GHOST TOWNS SPREADING ACROSS RUSSIAN NORTH WITH MAJOR CITIES FOLLOWING SUIT

Paul Goble

July 9, 2021

The Jamestown Foundation

 

Staunton – The cities in the Russian North in most cases were built as a result of Stalin’s dispatch of GULAG prisoners to develop the natural resources of that enormous region, 

and they were maintained by the subsidies that the post-Soviet leaderships provided to workers willing to live in the harsh environment there.

 

But now both of those factors have disappeared, and as a result, and together with the impact of global warming and the ability of people there to move elsewhere, most of those cities are on their way to extinction, a trend that calls into question Vladimir Putin’s 

economic and geopolitical aspirations 

(jamestown.org/program/moscows-aspirations-in-north-melting-along-with-permafrost/).

 

Now, three scholars, Mariya Gunko and Andrey Medvedev of the HSE and Yelena Batunova of the Milan Polytechnic University have explored this process in Vorkuta (“Rethinking Urban Form in a Shrinking Arctic City,” Espace-Populations-Societies, 2020/2021, pp. 1-16 at publications.hse.ru/articles/444411902, summarized at 

iq.hse.ru/news/484160025.html).

 

Vorkuta, once a major center of the GULAG and industrial development in the Russian North, has been shrinking since the 1970s, with its decline accelerating after the collapse first of the subsidies system under Gorbachev and then the collapse of the USSR. 

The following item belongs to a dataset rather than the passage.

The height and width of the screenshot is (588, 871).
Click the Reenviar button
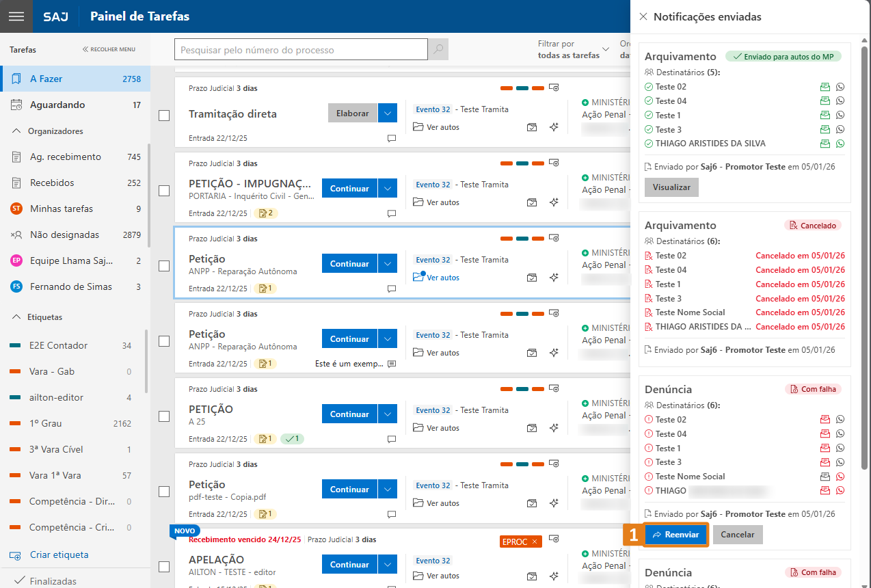675,535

There is no sign that this decline is going to end, the three say.

 

As rapid as Vorkuta’s decline has been, it ranks only 15th among Russian cities by that measure, and most of them are in the North. It remains a major coal mining center; but only four of its 13 original mines are still working and most at less that full capacity. 

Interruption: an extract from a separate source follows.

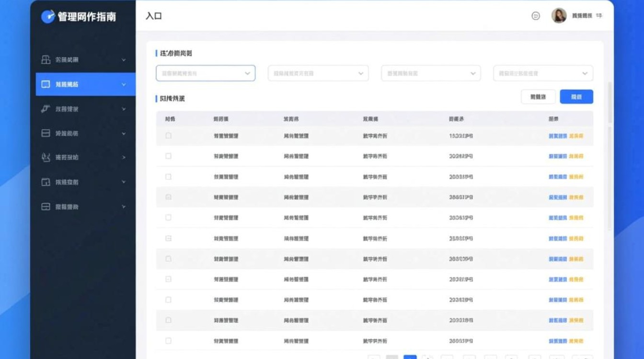
Task: Click the last sidebar menu item's card icon
Action: coord(46,207)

As a result, the villages around Vorkuta have become ghost towns and the city is at risk of following them.

 

About 15 years ago, Moscow proposed a program of “administered contraction” so that the departure of people would not lead to urban collapse; but as of now, the three scholars say, that the program has not been funded to the point where it has achieved most of 

its goals. Far more money is needed, and none appears to be available.

 

One problem in Vorkuta typical of the North, the scholars say, is that Moscow has more or less written off the villages around Northern cities and is playing defense without being willing to put in the money to prevent the depopulation of the countryside from being repeated even in places as large as Vorkuta.

 

“In order to go along the path not only of ‘administered’ contraction but of ‘intelligent’ contraction,” they write, “Vorkuta needs state support.” But it isn’t getting it because there are so many other cities in the North on their way to becoming ghost towns 

that the center lacks the resources to save even a few of them.